* Given problem *
Return every one of the following records word for word, with nothing added or left out.

* Data supplied *
# # # # #
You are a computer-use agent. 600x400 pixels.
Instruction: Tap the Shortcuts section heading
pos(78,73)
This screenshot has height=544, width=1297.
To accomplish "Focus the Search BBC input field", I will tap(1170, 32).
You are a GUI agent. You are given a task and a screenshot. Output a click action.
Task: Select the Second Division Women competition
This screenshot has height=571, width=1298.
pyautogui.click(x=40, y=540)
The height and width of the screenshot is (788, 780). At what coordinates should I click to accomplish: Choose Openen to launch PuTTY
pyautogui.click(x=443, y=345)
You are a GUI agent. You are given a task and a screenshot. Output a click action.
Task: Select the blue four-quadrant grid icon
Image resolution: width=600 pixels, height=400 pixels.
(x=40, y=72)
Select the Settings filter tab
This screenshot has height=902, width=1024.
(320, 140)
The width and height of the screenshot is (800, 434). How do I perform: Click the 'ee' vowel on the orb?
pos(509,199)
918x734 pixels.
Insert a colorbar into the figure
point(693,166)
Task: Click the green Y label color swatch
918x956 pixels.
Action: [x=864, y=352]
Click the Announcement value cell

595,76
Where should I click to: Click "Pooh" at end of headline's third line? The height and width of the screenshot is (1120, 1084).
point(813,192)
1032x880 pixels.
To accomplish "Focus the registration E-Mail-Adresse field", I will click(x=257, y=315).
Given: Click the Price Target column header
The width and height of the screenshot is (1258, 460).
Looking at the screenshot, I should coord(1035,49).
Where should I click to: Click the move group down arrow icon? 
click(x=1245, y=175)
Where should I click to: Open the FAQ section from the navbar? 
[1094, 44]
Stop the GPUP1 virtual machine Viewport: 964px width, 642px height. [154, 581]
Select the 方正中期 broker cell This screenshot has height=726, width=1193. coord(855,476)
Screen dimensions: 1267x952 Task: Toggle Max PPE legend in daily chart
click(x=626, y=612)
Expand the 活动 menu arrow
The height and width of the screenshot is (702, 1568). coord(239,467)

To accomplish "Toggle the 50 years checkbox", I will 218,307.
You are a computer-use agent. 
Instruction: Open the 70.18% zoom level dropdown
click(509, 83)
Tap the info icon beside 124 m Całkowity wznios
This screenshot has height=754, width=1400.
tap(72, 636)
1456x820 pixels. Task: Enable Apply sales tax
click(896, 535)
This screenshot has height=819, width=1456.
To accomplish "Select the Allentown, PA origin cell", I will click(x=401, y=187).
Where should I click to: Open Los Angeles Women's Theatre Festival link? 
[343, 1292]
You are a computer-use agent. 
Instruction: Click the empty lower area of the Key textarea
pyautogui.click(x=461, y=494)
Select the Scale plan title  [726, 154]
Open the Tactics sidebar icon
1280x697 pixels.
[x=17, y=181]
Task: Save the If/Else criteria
# # # # #
* Task solution *
You are a computer-use agent. 600x400 pixels.
Instruction: Tap the Shortcuts section heading
pos(78,73)
This screenshot has height=544, width=1297.
To accomplish "Focus the Search BBC input field", I will tap(1170, 32).
You are a GUI agent. You are given a task and a screenshot. Output a click action.
Task: Select the Second Division Women competition
This screenshot has height=571, width=1298.
pyautogui.click(x=40, y=540)
The height and width of the screenshot is (788, 780). At what coordinates should I click to accomplish: Choose Openen to launch PuTTY
pyautogui.click(x=443, y=345)
You are a GUI agent. You are given a task and a screenshot. Output a click action.
Task: Select the blue four-quadrant grid icon
Image resolution: width=600 pixels, height=400 pixels.
(x=40, y=72)
Select the Settings filter tab
This screenshot has height=902, width=1024.
(320, 140)
The width and height of the screenshot is (800, 434). How do I perform: Click the 'ee' vowel on the orb?
pos(509,199)
918x734 pixels.
Insert a colorbar into the figure
point(693,166)
Task: Click the green Y label color swatch
918x956 pixels.
Action: [x=864, y=352]
Click the Announcement value cell

595,76
Where should I click to: Click "Pooh" at end of headline's third line? The height and width of the screenshot is (1120, 1084).
point(813,192)
1032x880 pixels.
To accomplish "Focus the registration E-Mail-Adresse field", I will click(x=257, y=315).
Given: Click the Price Target column header
The width and height of the screenshot is (1258, 460).
Looking at the screenshot, I should coord(1035,49).
Where should I click to: Click the move group down arrow icon? 
click(x=1245, y=175)
Where should I click to: Open the FAQ section from the navbar? 
[1094, 44]
Stop the GPUP1 virtual machine Viewport: 964px width, 642px height. [154, 581]
Select the 方正中期 broker cell This screenshot has height=726, width=1193. coord(855,476)
Screen dimensions: 1267x952 Task: Toggle Max PPE legend in daily chart
click(x=626, y=612)
Expand the 活动 menu arrow
The height and width of the screenshot is (702, 1568). coord(239,467)

To accomplish "Toggle the 50 years checkbox", I will 218,307.
You are a computer-use agent. 
Instruction: Open the 70.18% zoom level dropdown
click(509, 83)
Tap the info icon beside 124 m Całkowity wznios
This screenshot has height=754, width=1400.
tap(72, 636)
1456x820 pixels. Task: Enable Apply sales tax
click(896, 535)
This screenshot has height=819, width=1456.
To accomplish "Select the Allentown, PA origin cell", I will click(x=401, y=187).
Where should I click to: Open Los Angeles Women's Theatre Festival link? 
[343, 1292]
You are a computer-use agent. 
Instruction: Click the empty lower area of the Key textarea
pyautogui.click(x=461, y=494)
Select the Scale plan title  [726, 154]
Open the Tactics sidebar icon
1280x697 pixels.
[x=17, y=181]
Task: Save the If/Else criteria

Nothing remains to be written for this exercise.